CrowdStrike has announced the release of 2023 CrowdStrike Global Threat Report – the ninth annual edition of the cybersecurity leader’s seminal report on the evolving behaviors, trends and tactics of today’s most feared nation-state, eCrime and hacktivist threat actors around the world. Now tracking the activities of 200+ adversaries – including 33 new adversaries identified in the past year alone – the report found a surge in identity-based threats, cloud exploitations, China-nexus espionage and attacks that re-weaponized previously patched vulnerabilities.

The annual report is created by the world-renowned CrowdStrike Intelligence team, leveraging data from trillions of daily events from the CrowdStrike Falcon platform and insights from CrowdStrike Falcon OverWatch.
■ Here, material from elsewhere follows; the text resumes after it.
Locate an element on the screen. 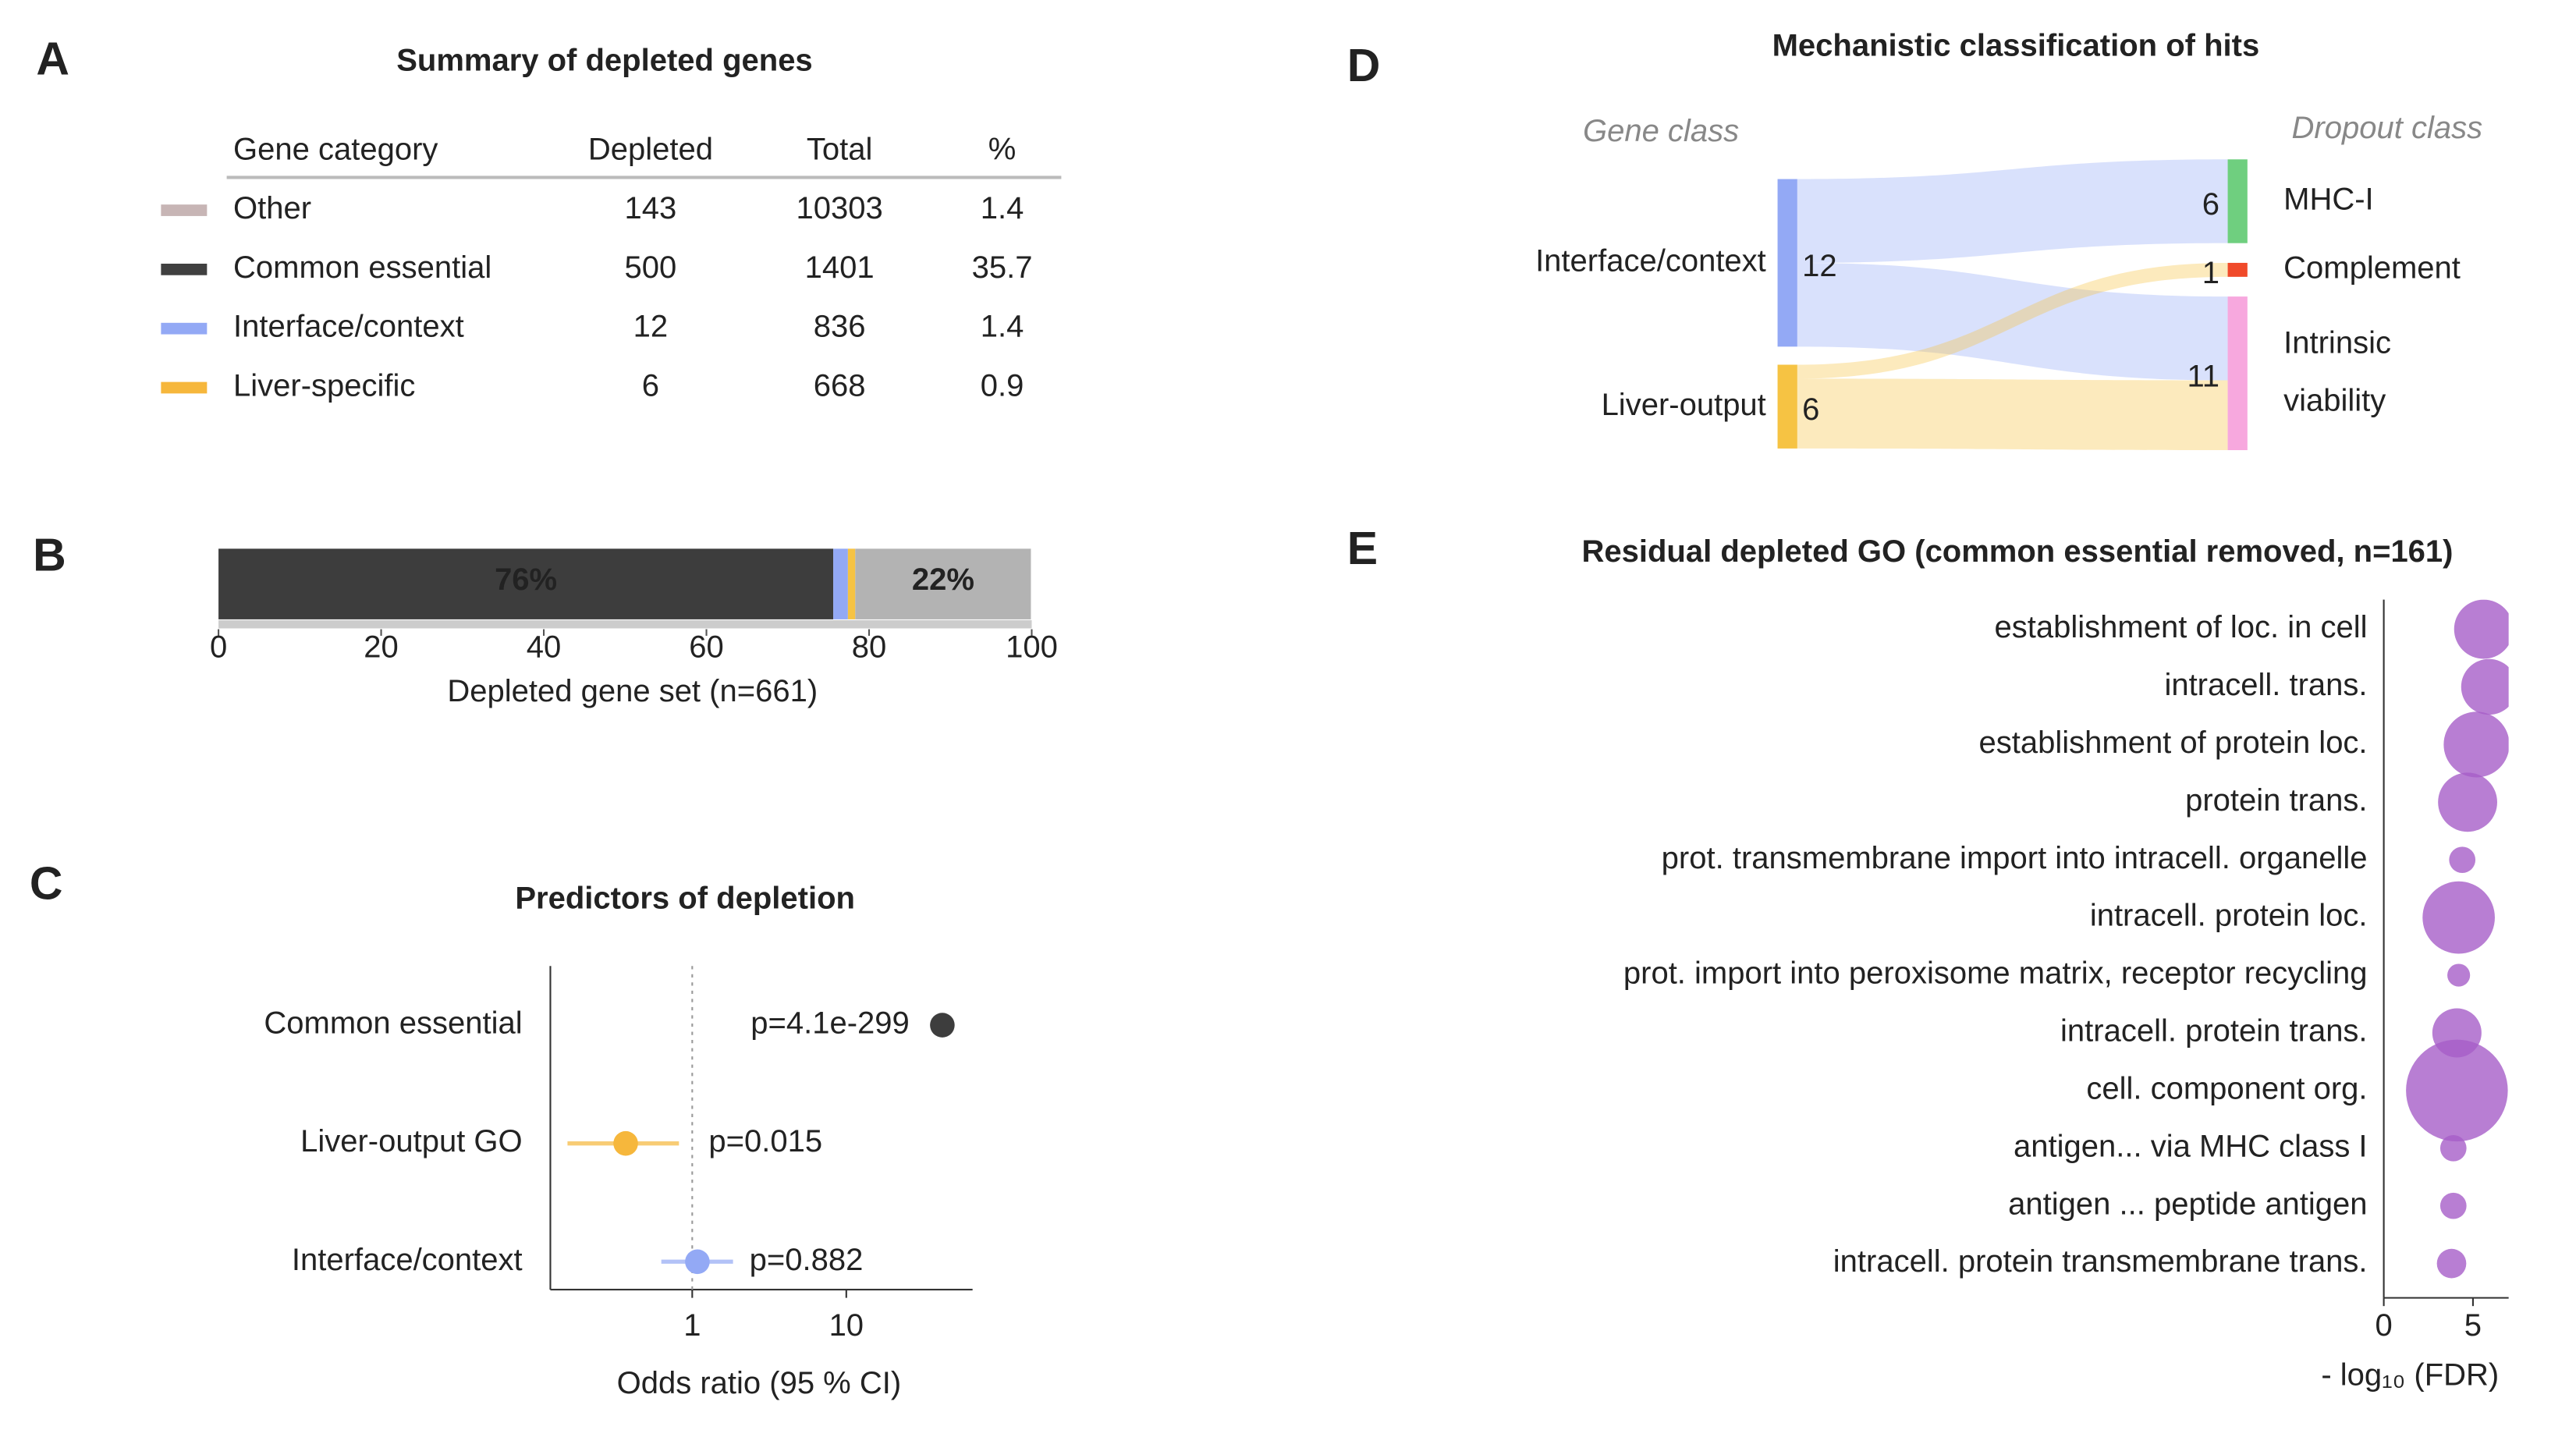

Key highlights from this year’s report include:

  • 71% of attacks detected were malware-free (up from 62% in 2021) and interactive intrusions (hands on keyboard activity) increased 50% in 2022 – Outlining how sophisticated human adversaries increasingly look to evade antivirus protection and outsmart machine-only defenses.
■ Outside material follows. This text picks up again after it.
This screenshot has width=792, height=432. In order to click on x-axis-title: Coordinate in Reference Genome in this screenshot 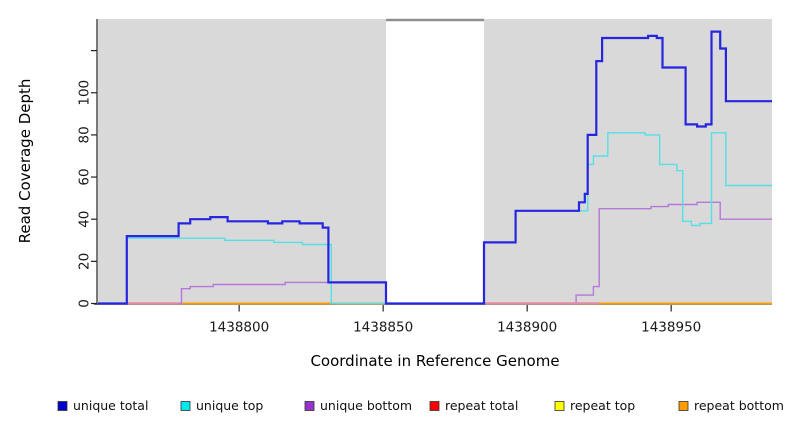, I will do `click(434, 361)`.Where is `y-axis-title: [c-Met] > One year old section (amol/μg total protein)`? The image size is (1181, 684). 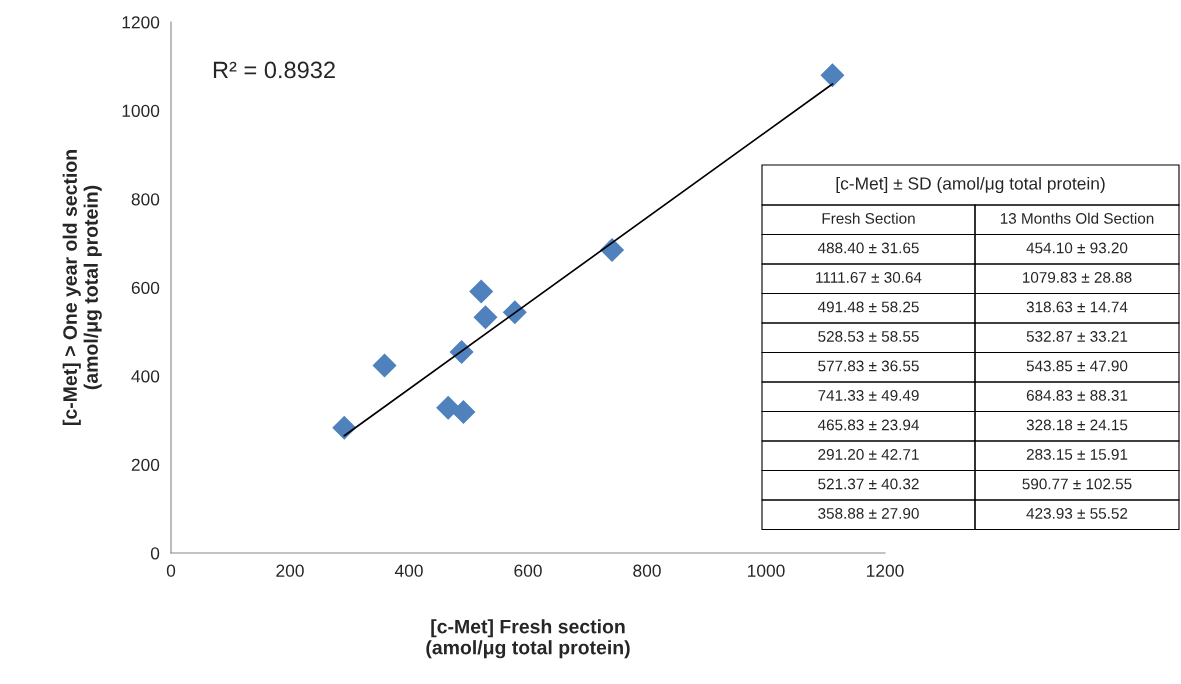 y-axis-title: [c-Met] > One year old section (amol/μg total protein) is located at coordinates (82, 288).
  • 112% year-over-year increase in access broker advertisements on the dark web – Illustrating the value of and demand for identity and access credentials in the underground economy.
  • Cloud exploitation grew by 95% and the number of cases involving ‘cloud conscious’ threat actors nearly tripled year-over-year – More evidence adversaries are increasingly targeting cloud environments.
  • 33 new adversaries introduced – The biggest increase CrowdStrike has ever observed in one year -including the highly prolific SCATTERED SPIDER and SLIPPY SPIDER behind many recent high-profile attacks on telecommunication, BPO, and technology companies.
  • Adversaries are re-weaponizing and re-exploiting vulnerabilities – Spilling over from the end of 2021, Log4Shell continued to ravage the internet, while both known and new vulnerabilities like ProxyNotShell and Follina – just two of the more than 900 vulnerabilities and 30 zero-days Microsoft issued patches for in 2022 – were broadly exploited as nation-nexus and eCrime adversaries circumvented patches and side stepped mitigations.
  • eCrime actors moving beyond ransom payments for monetization – 2022 saw a 20% increase in the number of adversaries conducting data theft and extortion campaigns.
  • China-nexus espionage surged across all 39 global industry sectors and 20 geographic regions tracked by CrowdStrike Intelligence – Rise in China-nexus adversary activity shows that organizations across the world and in every vertical must be vigilant against the threat from Beijing.
  • Average eCrime breakout time is now 84 minutes – This is down from 98 minutes in 2021, demonstrating the extensive speed of today’s threat actors.
  • The cyber impact of Russia-Ukraine war was overhyped but not insignificant – CrowdStrike saw a jump in Russia-nexus adversaries employing intelligence gathering tactics and even fake ransomware, suggesting the Kremlin’s intent to widen targeting sectors and regions where destructive operations are considered politically risky.
  • An uptick in social engineering tactics targeting human interactions – Tactics such as vishing direct victims to download malware and SIM swapping to circumvent multifactor authentication (MFA).

“The past 12 months brought a unique combination of threats to the forefront of security. Splintered eCrime groups re-emerged with greater sophistication, relentless threat actors sidestepped patched or mitigated vulnerabilities, and the feared threats of the Russia-Ukraine conflict masked more sinister and successful traction by a growing number of China-nexus adversaries,” said Adam Meyers, head of intelligence at CrowdStrike. “Today’s threat actors are smarter, more sophisticated, and more well-resourced than they have ever been in the history of cybersecurity. Only by understanding their rapidly evolving tradecraft, techniques and objectives – and by embracing technology fueled by the latest threat intelligence – can companies remain one step ahead of today’s increasingly relentless adversaries.”